Page text
....
# Spirit, 5 months



## inge (Sep 20, 2009)

He is absolutely gorgeous! When was he born? Liza is five months today...


----------



## Jo Ellen (Feb 25, 2007)

March 23


----------



## mylissyk (Feb 25, 2007)

Totally gorgeous! Can't believe how big he has gotten, what a regal look he has.


----------



## OutWest (Oct 6, 2011)

He's so beautiful. Those ears are huge! I remember thinking that the first time you posted a picture of him. That's a great floating picture. And it's great that he and Daisy are friends.


----------



## Max's Dad (Apr 23, 2012)

Wow. That is one beautiful, BIG, dog! And only 5 months.


----------



## FeatherRiverSam (Aug 7, 2009)

That first picture is my favorite...he looks so comfortable, right at home. Now the big question is will Daisy teach him how to fish???

Pete


----------



## Penny & Maggie's Mom (Oct 4, 2007)

Jo, he's stunning!!!


----------



## Buddy's mom forever (Jun 23, 2011)

Spirit is so handsome. Beautiful photos.


----------



## Jo Ellen (Feb 25, 2007)

His registered name is Crescent Moon's Indomitable Spirit. If anyone is interested, you can find him on the pedigree database.

He's got quite the pedigree too, many championship titles on both sides, show and working lines. I'm very excited for his future. Hah, if we survive his puppy years! 

Thank you everyone :wave:


----------



## arcane (Sep 18, 2007)

OMG Jo! he is stunning!!!!!!!!!!!! beautiful photos!!!!!!!!!
....
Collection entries
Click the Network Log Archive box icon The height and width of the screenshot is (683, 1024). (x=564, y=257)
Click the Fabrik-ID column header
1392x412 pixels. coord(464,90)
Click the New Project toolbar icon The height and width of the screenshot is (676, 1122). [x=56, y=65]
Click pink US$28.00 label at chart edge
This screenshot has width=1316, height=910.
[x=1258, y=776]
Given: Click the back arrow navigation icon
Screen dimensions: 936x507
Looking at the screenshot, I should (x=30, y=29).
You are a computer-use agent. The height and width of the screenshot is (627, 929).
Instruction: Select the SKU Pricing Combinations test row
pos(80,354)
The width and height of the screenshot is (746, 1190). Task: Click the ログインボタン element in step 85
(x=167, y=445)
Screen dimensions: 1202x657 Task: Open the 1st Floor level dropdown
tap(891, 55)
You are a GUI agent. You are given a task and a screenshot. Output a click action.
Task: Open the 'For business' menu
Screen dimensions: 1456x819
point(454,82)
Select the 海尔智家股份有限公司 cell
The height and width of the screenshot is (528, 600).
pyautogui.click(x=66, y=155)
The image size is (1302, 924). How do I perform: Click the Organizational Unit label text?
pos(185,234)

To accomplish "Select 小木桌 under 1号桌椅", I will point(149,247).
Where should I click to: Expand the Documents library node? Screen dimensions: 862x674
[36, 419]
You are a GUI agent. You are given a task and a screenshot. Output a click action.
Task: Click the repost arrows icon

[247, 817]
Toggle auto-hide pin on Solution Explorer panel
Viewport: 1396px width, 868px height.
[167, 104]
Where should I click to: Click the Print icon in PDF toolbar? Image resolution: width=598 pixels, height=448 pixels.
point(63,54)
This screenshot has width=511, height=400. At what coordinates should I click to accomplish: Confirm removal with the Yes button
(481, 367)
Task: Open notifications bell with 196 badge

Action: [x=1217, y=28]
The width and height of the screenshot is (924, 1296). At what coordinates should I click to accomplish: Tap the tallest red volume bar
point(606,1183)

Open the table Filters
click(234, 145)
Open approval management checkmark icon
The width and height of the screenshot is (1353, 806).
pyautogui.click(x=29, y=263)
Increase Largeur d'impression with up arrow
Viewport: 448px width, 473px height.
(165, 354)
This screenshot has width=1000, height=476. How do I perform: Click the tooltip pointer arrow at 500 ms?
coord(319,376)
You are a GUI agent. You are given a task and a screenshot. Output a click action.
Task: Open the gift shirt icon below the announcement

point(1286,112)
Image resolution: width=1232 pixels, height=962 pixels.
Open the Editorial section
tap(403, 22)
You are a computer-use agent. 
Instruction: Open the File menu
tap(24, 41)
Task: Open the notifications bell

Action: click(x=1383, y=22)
....
What this exercise asks
a) Recast the entries from the line containing "Open the table Filters" through the last line of the entries as a JSON list of strings, one string per line, omitting blank lines.
b) Continue the forum thread about the five-month-old puppy Spirit from the point where it stops.

Solved tasks
a)
[
  "Open the table Filters",
  "click(234, 145)",
  "Open approval management checkmark icon",
  "The width and height of the screenshot is (1353, 806).",
  "pyautogui.click(x=29, y=263)",
  "Increase Largeur d'impression with up arrow",
  "Viewport: 448px width, 473px height.",
  "(165, 354)",
  "This screenshot has width=1000, height=476. How do I perform: Click the tooltip pointer arrow at 500 ms?",
  "coord(319,376)",
  "You are a GUI agent. You are given a task and a screenshot. Output a click action.",
  "Task: Open the gift shirt icon below the announcement",
  "point(1286,112)",
  "Image resolution: width=1232 pixels, height=962 pixels.",
  "Open the Editorial section",
  "tap(403, 22)",
  "You are a computer-use agent. ",
  "Instruction: Open the File menu",
  "tap(24, 41)",
  "Task: Open the notifications bell",
  "Action: click(x=1383, y=22)"
]

b)
----------



## goldensmum (Oct 23, 2007)

Oh my - what a stunner, and he looks as if he knows it as well, don't think I have ever seen such big ears (no offence intended) when he grows into them he is going to be even more handsome if that is possible.

Glad to hear that he is best friends with his big sister


----------



## MercyMom (Dec 19, 2011)

I was just thinking about German Shepherds today. He looks great! I am thinking about that picture in AKC Family Dog magazine that shows the back of a German Shepherd's head as part of an article about finding the best traininer.


----------



## mybuddy (Mar 2, 2007)

Just saw these!

Great pictures!! I can't remember the last time I have seen such clear photos

Spirit is beautiful. Holy cow...love his cute ears


----------



## Shalva (Jul 16, 2008)

he is so wise looking ... I love his face... he is growing up so nicely


----------



## Ranger (Nov 11, 2009)

What a handsome guy!! Love his face!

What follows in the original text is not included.